What exactly happened overnight that caused this apparent shift in sentiment? Did investors sleep on it and the next morning collectively decide that rising inflation was all of a sudden not a concern? That instead we should rejoice, since there might be an end to interest increases?
Never do we see the simple explanation for the results of any particular day in the market: “Stocks rose because there were more buyers than sellers” (or vice versa on down days).
This is probably not news to anyone who has been around the stock market for a length of time-Wall Street has a short attention span. A year ago, it was the employment report that held the market hostage. That government report informed us how many jobs were created or lost in the prior month. For weeks before the release of this statistic, economists and strategists would debate their estimate of jobs gained or lost. The press would provide us with the “consensus number” of all the predictors. Then on report day, we get the countdown to the release of these figures, and the cameras switch to a reporter standing in the bond futures pit for instant market reaction to the news. We are led to believe that if the jobs number was far from the consensus in either direction, it is a market-moving event.

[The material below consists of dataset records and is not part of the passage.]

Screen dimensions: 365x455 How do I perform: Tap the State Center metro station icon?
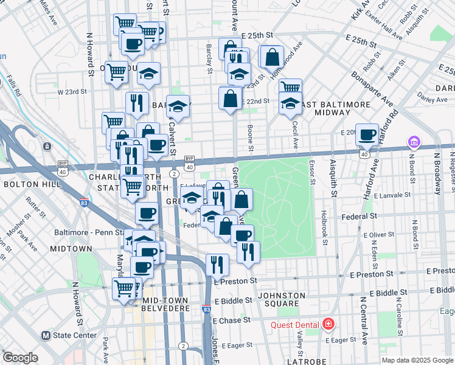[45, 335]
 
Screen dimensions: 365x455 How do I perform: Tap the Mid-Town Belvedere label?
[166, 304]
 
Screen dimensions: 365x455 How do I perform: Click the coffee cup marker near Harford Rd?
[367, 136]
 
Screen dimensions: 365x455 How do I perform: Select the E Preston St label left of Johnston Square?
[235, 280]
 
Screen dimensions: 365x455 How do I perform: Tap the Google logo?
[20, 358]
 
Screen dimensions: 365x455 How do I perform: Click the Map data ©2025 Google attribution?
[417, 360]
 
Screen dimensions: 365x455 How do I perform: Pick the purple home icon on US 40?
[414, 142]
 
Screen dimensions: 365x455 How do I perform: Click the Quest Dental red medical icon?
[328, 323]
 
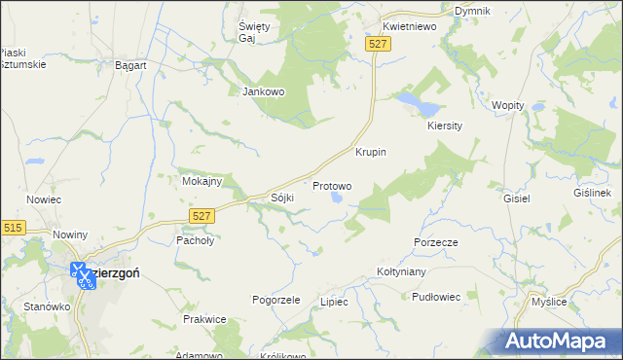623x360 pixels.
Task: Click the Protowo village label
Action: (x=332, y=185)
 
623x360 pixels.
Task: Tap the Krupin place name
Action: (x=371, y=153)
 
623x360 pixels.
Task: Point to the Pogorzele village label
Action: (x=276, y=300)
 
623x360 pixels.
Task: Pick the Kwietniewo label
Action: (x=409, y=27)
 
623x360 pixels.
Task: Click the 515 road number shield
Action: (x=13, y=227)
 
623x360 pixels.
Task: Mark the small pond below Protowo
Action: (x=337, y=198)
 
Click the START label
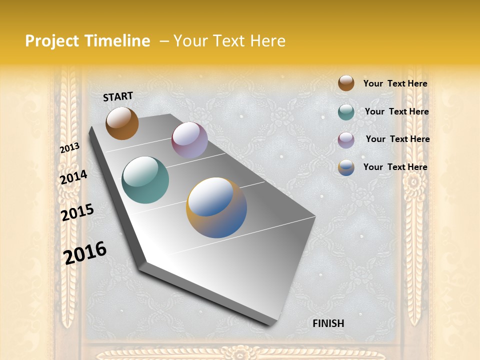click(x=118, y=96)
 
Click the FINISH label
click(x=328, y=324)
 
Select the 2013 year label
click(x=70, y=148)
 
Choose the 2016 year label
click(x=85, y=252)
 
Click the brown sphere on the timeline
click(x=122, y=123)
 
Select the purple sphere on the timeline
click(x=190, y=140)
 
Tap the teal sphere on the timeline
click(x=145, y=180)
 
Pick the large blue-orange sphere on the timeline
click(x=216, y=208)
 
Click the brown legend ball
click(x=346, y=83)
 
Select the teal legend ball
click(x=346, y=112)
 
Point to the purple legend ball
click(x=346, y=140)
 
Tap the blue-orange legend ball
click(x=346, y=168)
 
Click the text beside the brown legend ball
click(x=395, y=84)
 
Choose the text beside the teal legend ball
click(x=396, y=112)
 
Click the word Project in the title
click(x=52, y=41)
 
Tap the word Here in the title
click(x=268, y=41)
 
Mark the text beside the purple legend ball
click(x=398, y=139)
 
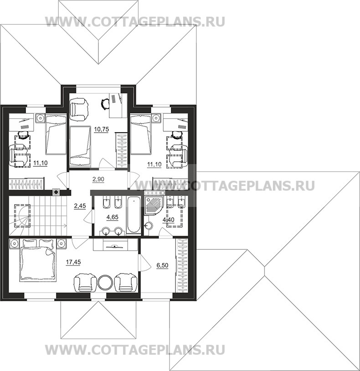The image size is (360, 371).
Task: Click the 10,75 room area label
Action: coord(101,129)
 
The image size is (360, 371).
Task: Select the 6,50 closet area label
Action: coord(162,265)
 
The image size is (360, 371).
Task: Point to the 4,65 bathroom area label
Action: coord(113,217)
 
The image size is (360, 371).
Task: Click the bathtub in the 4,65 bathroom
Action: coord(134,215)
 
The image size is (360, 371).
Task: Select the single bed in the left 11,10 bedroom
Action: coord(56,134)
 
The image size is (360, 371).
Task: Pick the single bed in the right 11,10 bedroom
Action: coord(141,134)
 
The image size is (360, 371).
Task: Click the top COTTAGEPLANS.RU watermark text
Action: coord(135,22)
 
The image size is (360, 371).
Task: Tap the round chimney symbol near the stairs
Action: coord(56,192)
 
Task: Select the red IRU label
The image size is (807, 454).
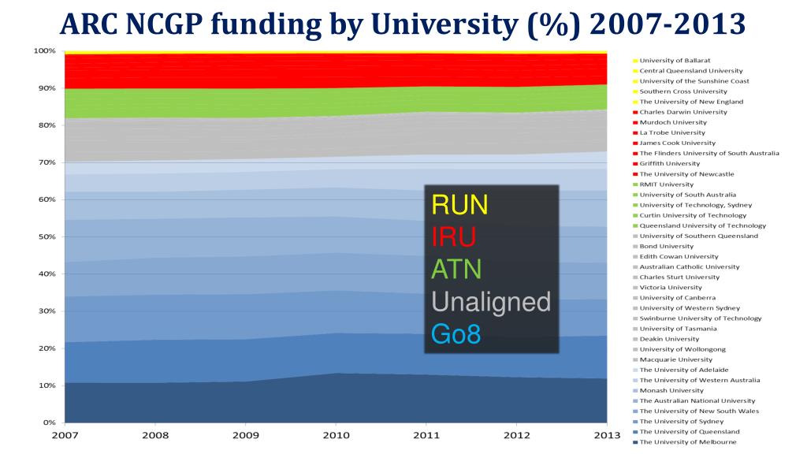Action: click(453, 236)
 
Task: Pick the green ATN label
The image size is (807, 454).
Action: click(456, 269)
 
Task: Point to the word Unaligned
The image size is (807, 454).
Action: click(489, 301)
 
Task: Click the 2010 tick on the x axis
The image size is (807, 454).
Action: click(336, 434)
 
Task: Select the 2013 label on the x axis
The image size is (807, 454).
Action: click(606, 434)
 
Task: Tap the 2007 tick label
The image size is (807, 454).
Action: click(65, 434)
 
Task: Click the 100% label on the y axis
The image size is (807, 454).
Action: click(43, 50)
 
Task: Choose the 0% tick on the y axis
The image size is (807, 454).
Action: click(49, 422)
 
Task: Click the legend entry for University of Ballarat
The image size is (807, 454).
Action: click(675, 61)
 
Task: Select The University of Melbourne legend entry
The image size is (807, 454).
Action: click(688, 442)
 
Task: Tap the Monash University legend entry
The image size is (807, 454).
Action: click(671, 390)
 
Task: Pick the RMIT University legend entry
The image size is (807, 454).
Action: click(667, 184)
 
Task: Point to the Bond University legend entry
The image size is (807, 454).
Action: click(667, 246)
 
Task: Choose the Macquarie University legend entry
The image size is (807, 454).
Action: click(676, 359)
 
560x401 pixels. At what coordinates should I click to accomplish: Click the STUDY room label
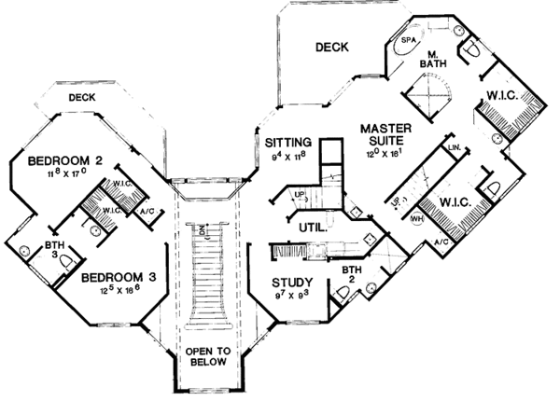coord(292,283)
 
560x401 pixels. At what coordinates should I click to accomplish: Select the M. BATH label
coord(432,58)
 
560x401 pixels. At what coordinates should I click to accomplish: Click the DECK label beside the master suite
coord(330,47)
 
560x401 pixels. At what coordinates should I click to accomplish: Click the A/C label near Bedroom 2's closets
coord(148,212)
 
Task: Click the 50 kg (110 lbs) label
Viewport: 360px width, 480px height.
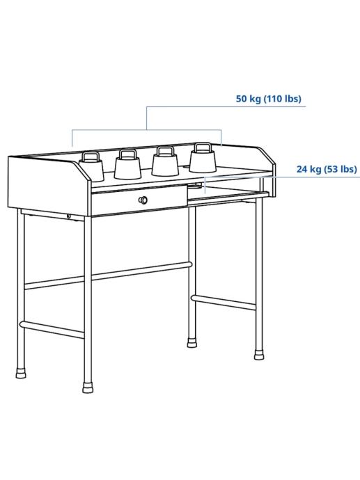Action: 268,99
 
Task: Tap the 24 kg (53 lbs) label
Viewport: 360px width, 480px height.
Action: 327,169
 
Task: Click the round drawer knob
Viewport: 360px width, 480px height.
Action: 143,200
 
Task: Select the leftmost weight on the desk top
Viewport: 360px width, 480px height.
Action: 92,167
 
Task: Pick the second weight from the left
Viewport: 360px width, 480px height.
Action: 127,164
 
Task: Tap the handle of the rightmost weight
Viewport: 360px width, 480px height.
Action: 203,147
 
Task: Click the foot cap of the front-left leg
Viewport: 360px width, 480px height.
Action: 88,387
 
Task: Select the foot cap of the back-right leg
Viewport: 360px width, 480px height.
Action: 259,355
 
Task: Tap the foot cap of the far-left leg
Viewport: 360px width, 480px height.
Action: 21,372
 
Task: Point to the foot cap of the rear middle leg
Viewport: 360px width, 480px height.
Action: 192,342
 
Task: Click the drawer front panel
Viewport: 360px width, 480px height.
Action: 139,200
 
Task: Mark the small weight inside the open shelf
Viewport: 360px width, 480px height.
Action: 195,186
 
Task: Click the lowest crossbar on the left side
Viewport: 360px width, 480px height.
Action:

Unfortunately, all this drama can make one feel the need to react in some way-that we must make some sort of investment move to adjust for these “momentous” events.
Today, the employment statistics hardly warrant a mention in the financial press. Even oil prices, which were the topic of daily consternation a few months back, hardly garner the spotlight these days, even as the price of oil rises to new highs.
Now I’m going to date myself and sound like somebody’s dad. Twenty years ago, there was no Internet or CNBC. We had a Dow Jones ticker machine in our office that constantly printed out news items, spilling rolled-up brown paper on the floor. The machine would ring a bell anytime something “important” happened, like a prime rate increase.
There was a period in the mid-1980s when the key issue that held sway over the stock market was growth in the money supply. People would fuss over increases in M1, M2 and M3 and worry about how these statistics would affect their investment portfolios. Today, you have to dig through a Fed Reserve report to even find the money supply statistics, let alone reach any conclusion to what they mean for you as an investor.
How times have changed-well, not really. There always have been issues that captivate the market and hover over investors in the present tense. Like sports and politics, financial matters are regularly debated, rehashed and predicted.
Making investment decisions based on a sound bite or someone’s daily ruminations can be dangerous to your wealth. There is no substitute for your own independent, well-reasoned thought when it comes to your financial affairs.